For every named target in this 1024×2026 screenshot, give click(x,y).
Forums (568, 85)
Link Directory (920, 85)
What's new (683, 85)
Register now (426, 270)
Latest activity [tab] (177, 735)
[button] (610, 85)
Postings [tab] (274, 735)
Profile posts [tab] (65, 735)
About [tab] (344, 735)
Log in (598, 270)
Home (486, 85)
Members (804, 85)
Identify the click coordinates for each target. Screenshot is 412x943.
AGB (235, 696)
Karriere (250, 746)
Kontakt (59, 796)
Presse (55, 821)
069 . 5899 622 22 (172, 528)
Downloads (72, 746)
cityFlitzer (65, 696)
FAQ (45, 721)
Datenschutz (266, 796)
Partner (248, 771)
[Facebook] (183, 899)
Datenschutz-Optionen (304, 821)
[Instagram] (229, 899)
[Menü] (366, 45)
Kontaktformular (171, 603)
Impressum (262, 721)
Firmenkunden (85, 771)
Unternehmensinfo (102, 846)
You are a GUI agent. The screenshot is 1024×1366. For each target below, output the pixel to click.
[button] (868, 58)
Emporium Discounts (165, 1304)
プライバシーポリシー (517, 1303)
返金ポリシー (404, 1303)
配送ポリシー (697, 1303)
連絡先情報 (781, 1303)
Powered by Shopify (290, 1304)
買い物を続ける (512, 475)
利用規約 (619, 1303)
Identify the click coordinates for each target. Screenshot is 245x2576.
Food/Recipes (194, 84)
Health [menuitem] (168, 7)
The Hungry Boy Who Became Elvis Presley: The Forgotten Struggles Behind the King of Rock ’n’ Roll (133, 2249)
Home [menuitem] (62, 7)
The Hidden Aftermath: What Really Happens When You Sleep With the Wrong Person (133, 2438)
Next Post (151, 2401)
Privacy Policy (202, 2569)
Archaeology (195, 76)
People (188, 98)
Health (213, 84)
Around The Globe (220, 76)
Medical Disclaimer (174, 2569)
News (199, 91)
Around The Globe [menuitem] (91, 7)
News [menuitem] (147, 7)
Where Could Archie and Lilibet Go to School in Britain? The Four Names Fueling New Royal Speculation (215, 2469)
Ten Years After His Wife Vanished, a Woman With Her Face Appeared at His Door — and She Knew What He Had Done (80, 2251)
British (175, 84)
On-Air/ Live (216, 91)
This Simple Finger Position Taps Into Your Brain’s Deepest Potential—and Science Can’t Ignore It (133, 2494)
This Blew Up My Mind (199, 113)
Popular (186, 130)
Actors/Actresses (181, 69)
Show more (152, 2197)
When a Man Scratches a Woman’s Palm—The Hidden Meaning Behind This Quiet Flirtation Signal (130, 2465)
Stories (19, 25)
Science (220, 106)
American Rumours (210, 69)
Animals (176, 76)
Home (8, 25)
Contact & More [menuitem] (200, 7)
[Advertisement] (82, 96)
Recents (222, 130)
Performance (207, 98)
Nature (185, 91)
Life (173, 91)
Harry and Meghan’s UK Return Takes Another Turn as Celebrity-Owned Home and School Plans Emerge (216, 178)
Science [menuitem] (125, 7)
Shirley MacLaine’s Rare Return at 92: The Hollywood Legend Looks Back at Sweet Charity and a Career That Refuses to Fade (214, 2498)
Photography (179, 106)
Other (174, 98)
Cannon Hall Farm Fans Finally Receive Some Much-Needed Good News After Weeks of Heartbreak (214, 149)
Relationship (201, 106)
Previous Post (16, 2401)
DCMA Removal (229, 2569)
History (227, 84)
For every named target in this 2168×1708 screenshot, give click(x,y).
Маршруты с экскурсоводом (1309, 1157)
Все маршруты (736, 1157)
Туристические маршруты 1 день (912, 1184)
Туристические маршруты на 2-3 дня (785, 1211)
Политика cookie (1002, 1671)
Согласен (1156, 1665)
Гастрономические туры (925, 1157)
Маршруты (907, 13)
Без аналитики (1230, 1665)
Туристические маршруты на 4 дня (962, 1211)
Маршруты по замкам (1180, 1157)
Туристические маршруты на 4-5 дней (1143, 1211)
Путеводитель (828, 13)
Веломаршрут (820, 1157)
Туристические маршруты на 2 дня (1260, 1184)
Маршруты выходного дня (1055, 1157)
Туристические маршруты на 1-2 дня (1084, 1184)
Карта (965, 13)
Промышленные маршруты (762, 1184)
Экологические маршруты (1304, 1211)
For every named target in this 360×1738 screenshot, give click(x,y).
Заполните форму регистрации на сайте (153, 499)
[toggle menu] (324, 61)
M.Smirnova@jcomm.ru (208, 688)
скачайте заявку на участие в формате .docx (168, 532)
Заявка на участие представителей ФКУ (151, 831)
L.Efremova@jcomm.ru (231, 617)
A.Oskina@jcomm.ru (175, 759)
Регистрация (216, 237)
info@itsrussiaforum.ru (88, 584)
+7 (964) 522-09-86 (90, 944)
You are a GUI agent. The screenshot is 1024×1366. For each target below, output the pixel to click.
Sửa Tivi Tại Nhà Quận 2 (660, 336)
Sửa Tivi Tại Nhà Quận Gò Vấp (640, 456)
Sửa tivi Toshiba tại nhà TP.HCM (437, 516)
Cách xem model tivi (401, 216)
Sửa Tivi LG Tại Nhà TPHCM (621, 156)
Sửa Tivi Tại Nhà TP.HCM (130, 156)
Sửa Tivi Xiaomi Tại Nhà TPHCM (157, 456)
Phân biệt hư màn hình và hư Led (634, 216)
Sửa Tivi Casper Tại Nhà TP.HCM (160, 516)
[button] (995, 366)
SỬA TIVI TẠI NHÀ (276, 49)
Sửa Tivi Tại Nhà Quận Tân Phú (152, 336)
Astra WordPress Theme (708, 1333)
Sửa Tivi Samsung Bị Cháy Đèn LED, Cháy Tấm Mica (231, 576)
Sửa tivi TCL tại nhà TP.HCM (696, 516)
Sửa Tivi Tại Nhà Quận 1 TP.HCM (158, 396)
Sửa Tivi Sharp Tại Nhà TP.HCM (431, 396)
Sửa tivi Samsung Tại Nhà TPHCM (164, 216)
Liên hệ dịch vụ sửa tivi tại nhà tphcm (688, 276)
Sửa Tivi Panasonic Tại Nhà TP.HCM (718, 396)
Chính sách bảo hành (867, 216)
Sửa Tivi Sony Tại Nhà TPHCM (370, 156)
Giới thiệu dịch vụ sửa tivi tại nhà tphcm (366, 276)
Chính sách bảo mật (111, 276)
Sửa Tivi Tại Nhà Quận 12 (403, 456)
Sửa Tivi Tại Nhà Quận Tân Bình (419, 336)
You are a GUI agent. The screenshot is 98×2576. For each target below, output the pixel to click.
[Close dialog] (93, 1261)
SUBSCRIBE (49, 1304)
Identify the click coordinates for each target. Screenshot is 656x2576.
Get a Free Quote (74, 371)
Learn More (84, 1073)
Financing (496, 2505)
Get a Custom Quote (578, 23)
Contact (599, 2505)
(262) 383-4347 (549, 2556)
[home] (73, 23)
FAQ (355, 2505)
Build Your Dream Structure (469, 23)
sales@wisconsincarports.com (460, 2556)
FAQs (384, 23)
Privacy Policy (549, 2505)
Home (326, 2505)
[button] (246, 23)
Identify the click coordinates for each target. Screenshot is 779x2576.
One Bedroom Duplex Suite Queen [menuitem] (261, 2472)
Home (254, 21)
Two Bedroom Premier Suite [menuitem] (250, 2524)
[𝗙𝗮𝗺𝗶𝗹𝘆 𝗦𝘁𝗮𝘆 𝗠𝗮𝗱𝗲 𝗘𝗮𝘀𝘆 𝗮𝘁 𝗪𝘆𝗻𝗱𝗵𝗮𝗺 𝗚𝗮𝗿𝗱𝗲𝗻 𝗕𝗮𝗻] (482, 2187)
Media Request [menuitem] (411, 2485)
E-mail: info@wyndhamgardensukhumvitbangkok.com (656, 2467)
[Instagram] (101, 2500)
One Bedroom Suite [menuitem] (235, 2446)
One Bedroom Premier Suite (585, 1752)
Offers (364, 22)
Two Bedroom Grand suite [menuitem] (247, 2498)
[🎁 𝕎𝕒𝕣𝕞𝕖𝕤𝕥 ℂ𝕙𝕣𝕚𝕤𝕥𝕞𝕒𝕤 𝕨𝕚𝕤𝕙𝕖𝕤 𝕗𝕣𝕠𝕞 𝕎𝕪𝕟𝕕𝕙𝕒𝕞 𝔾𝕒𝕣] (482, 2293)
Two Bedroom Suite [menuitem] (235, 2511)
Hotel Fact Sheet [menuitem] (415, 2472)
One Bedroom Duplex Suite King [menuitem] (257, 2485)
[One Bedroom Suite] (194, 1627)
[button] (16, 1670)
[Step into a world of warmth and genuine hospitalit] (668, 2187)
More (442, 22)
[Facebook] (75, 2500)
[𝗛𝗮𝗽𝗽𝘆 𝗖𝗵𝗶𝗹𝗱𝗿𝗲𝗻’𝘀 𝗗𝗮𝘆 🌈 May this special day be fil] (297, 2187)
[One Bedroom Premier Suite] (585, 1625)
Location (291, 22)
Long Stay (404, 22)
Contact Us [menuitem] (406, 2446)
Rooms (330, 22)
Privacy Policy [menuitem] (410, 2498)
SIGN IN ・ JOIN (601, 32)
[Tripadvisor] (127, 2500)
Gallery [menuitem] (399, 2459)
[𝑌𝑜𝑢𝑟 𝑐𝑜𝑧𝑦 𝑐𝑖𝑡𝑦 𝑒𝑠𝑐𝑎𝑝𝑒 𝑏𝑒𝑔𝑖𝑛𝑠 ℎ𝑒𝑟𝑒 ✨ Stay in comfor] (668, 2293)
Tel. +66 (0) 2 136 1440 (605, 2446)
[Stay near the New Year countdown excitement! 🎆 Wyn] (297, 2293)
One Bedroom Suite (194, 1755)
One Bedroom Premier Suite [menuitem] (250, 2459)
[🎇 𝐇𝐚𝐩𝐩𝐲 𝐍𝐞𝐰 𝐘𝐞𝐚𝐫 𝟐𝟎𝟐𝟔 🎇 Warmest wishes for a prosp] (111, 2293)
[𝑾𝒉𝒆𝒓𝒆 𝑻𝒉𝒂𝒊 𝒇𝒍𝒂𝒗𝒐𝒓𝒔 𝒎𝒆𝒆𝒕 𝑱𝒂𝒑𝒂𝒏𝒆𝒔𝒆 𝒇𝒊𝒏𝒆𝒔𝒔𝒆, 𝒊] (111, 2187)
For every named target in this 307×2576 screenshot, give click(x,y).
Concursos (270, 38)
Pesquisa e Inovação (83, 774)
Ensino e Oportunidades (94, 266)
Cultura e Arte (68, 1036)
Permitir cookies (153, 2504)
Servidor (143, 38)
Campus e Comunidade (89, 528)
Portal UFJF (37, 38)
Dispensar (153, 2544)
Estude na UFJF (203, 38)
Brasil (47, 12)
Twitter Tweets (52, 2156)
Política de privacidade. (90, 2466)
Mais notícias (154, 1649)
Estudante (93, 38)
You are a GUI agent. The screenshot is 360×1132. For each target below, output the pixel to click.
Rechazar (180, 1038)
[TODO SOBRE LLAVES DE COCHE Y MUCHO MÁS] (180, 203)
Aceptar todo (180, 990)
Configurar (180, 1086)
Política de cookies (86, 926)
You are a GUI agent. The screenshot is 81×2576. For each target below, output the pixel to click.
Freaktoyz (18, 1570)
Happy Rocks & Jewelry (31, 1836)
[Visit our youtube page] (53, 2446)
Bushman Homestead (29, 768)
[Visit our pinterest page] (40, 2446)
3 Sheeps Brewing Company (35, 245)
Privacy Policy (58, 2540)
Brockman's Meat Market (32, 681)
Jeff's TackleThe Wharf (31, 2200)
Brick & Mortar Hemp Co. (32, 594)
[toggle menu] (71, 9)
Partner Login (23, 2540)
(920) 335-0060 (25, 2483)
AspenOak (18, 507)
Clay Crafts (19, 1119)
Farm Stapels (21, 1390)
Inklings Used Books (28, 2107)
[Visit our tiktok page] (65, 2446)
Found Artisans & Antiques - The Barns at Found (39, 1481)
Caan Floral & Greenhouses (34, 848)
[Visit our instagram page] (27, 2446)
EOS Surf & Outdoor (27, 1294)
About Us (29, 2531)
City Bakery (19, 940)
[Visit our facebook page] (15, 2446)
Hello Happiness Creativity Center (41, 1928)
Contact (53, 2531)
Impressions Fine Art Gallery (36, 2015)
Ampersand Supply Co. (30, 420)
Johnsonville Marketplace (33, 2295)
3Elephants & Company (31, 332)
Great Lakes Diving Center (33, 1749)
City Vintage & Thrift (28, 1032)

■ **WHAT YOU HAVE TO DO**: Extract from the records above the lines from the one containing "Маршруты по замкам (1180, 1157)" to the one containing "522-09-86 (90, 944)", both lines included, exactly as they appear and with nothing else.

■ **RESULT**:
Маршруты по замкам (1180, 1157)
Туристические маршруты на 4-5 дней (1143, 1211)
Путеводитель (828, 13)
Веломаршрут (820, 1157)
Туристические маршруты на 2 дня (1260, 1184)
Маршруты выходного дня (1055, 1157)
Туристические маршруты на 1-2 дня (1084, 1184)
Карта (965, 13)
Промышленные маршруты (762, 1184)
Экологические маршруты (1304, 1211)
For every named target in this 360×1738 screenshot, give click(x,y).
Заполните форму регистрации на сайте (153, 499)
[toggle menu] (324, 61)
M.Smirnova@jcomm.ru (208, 688)
скачайте заявку на участие в формате .docx (168, 532)
Заявка на участие представителей ФКУ (151, 831)
L.Efremova@jcomm.ru (231, 617)
A.Oskina@jcomm.ru (175, 759)
Регистрация (216, 237)
info@itsrussiaforum.ru (88, 584)
+7 (964) 522-09-86 (90, 944)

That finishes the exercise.